The Noah Hoover Mennonites, called "Old Order Mennonite Church (Hoover)" by the Mennonite World Conference, and sometimes called "Scottsville Mennonites", are a group of very plain Old Order Mennonites that originally came from the Stauffer Mennonites and later merged with several other groups. Today it is seen as an independent branch of Old Order Mennonites. The group differs from other Old Order Mennonites by having settlements outside North America (in Belize) and by attracting new members from other groups on a larger scale. They have more restrictions on modern technology than all other Old Order Mennonite groups. They are rather intentionalist minded than ultra traditional.
The Noah Hoover Mennonites have a complicated history because they did not just separate from one other Old Order Mennonites group but emerged from a series of splits and mergers of different Old Order groups.

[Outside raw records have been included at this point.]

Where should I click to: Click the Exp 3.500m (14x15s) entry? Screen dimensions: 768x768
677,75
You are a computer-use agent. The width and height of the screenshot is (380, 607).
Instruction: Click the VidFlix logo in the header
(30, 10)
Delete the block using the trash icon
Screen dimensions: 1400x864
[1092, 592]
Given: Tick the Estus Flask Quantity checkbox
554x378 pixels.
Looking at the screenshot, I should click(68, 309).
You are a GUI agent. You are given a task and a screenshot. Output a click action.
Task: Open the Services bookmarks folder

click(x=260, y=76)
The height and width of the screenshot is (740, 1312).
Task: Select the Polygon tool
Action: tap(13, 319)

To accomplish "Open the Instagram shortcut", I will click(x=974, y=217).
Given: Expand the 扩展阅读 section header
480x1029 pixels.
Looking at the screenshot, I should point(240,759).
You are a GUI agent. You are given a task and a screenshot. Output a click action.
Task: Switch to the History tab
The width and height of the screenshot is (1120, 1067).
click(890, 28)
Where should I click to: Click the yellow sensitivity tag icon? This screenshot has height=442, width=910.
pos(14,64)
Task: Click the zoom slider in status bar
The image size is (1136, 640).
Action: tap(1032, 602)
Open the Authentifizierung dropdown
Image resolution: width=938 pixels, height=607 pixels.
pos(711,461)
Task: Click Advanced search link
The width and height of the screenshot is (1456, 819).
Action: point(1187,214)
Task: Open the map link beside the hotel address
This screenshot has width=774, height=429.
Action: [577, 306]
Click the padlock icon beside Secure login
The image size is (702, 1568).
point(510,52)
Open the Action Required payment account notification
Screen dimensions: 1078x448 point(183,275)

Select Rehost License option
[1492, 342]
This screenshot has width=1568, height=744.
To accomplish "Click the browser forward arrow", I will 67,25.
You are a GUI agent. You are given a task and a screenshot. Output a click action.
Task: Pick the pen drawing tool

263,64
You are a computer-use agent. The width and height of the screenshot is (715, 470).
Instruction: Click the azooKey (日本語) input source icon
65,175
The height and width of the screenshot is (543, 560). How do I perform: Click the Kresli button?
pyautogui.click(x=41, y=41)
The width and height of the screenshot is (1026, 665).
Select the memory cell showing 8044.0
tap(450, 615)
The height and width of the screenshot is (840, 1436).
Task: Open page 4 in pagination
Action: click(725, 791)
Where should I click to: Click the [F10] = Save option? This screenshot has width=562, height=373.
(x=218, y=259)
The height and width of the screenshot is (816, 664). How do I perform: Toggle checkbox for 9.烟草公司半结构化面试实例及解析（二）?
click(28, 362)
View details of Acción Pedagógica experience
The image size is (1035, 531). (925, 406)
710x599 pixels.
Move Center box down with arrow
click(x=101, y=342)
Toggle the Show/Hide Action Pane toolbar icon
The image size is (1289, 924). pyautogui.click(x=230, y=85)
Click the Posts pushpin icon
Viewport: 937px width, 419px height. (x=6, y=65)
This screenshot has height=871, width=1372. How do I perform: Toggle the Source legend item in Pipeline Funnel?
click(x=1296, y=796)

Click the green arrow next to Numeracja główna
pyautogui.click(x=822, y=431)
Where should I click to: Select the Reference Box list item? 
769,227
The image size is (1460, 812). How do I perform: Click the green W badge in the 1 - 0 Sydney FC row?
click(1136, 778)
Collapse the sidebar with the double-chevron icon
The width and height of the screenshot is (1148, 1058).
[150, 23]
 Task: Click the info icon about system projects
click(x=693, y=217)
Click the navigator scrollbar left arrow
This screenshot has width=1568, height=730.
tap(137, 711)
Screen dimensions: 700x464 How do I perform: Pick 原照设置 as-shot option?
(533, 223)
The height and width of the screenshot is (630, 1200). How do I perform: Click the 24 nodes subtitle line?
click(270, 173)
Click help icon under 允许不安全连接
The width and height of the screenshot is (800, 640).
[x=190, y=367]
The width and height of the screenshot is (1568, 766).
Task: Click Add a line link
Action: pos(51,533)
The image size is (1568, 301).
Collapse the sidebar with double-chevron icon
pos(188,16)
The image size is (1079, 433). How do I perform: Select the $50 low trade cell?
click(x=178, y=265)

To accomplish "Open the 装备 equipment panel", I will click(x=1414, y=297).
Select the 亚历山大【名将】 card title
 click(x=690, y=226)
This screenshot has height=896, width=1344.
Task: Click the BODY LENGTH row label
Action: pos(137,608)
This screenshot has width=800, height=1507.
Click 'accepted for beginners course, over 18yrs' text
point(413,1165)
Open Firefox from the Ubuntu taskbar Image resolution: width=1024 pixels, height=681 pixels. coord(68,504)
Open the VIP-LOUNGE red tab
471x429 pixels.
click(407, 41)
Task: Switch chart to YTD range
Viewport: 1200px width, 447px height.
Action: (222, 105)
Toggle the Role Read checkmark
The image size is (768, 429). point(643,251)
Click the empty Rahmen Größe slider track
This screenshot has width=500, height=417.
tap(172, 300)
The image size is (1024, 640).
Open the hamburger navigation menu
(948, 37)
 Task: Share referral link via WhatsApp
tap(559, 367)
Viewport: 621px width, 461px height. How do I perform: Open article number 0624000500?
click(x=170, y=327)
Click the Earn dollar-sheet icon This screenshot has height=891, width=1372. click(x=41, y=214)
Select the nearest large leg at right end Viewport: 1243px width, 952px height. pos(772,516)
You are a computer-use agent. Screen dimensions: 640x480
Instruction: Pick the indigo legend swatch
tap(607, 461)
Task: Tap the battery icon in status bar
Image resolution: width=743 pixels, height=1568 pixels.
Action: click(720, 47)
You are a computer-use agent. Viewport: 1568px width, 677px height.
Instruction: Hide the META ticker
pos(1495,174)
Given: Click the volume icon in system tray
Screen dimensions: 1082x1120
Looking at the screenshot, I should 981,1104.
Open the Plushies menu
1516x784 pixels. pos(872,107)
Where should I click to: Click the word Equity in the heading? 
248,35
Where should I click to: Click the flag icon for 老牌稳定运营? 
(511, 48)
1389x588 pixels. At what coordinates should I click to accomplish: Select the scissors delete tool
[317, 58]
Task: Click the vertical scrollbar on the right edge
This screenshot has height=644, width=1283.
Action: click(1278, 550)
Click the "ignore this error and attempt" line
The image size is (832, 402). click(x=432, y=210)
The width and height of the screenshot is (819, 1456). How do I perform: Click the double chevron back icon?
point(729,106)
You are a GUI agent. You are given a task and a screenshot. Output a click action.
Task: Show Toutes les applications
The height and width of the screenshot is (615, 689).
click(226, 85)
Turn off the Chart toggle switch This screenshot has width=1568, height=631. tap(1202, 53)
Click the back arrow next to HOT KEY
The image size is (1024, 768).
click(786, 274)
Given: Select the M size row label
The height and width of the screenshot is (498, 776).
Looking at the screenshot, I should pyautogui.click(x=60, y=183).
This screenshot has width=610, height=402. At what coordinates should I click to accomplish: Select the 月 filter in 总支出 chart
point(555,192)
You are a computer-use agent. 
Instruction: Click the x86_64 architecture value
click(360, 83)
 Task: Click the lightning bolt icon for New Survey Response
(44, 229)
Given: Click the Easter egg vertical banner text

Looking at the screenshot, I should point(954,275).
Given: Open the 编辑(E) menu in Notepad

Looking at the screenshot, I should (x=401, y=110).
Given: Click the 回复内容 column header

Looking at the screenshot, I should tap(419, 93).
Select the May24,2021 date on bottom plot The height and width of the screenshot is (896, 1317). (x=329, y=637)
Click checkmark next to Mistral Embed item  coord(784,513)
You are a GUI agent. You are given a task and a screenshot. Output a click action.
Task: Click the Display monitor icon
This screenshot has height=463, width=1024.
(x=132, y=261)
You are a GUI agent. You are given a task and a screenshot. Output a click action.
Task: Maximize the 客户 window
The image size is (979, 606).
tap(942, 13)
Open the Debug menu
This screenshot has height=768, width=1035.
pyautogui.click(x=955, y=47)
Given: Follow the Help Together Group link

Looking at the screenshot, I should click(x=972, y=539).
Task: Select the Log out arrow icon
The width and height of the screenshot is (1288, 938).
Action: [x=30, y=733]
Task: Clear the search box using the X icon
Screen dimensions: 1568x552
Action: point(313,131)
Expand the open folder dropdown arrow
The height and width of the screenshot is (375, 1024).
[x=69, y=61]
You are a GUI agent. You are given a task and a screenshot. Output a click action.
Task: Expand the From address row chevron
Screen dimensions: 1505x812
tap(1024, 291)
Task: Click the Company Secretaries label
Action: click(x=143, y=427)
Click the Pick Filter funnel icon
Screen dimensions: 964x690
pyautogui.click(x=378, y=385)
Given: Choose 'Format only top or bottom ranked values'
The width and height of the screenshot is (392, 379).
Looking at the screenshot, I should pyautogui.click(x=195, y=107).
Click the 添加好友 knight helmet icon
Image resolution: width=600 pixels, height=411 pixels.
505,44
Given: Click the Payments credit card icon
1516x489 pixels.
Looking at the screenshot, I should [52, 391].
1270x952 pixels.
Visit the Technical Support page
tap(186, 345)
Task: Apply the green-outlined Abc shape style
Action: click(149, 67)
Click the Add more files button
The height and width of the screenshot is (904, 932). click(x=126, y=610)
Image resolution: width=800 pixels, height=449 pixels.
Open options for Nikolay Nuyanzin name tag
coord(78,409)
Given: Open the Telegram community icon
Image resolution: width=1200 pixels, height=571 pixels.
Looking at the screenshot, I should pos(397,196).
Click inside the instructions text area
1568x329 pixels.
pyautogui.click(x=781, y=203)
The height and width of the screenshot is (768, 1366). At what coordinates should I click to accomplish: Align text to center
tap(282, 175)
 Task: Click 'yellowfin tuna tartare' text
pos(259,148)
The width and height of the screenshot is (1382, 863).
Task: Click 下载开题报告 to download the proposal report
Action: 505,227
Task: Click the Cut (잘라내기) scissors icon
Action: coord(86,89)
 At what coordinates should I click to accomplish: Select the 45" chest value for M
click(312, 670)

The events that led to the Noah Hoover Mennonites as an independent group of Old Order Mennonites started in 1944 when a group around bishop Phares O. Stauffer left the main body of the Stauffer Mennonites in Snyder County, Pennsylvania, because they strongly opposed the use of food ration stamps during World War II. Traditional Mennonites are opposed to everything that has to do with war. In 1945/46 a controversy about church discipline led to the withdrawal of the vast majority of the members of the shortly before established Phares O. Stauffer group forming a new group which choose Aaron Martin as minister and later as bishop.
Deacon Jonas Nolt of the new Aaron Martin group objected to growing and using tobacco and too much modern farm machinery. He felt strongly that chicks should be hatched by brooding hens instead of being bought from a hatchery. The people around him formed a new group in 1949 that over several years attracted more and more people from the Aaron Martin group and eventually choose Titus B. Hoover (1925 - 2016) as bishop.
In 1952 the new Titus Hoover group in Snyder County was joined by most of the members of the "Reformed Amish Christian Church" from Tennessee which originally was part of the "Amish Christian Church", a group that originally had been established in 1894 near Berne, Indiana by David Schwartz (1862 - 1953). Through the merger the Reformed Amish Christian Church came to an end as independent church, because almost all of its members joined the Titus Hoover group.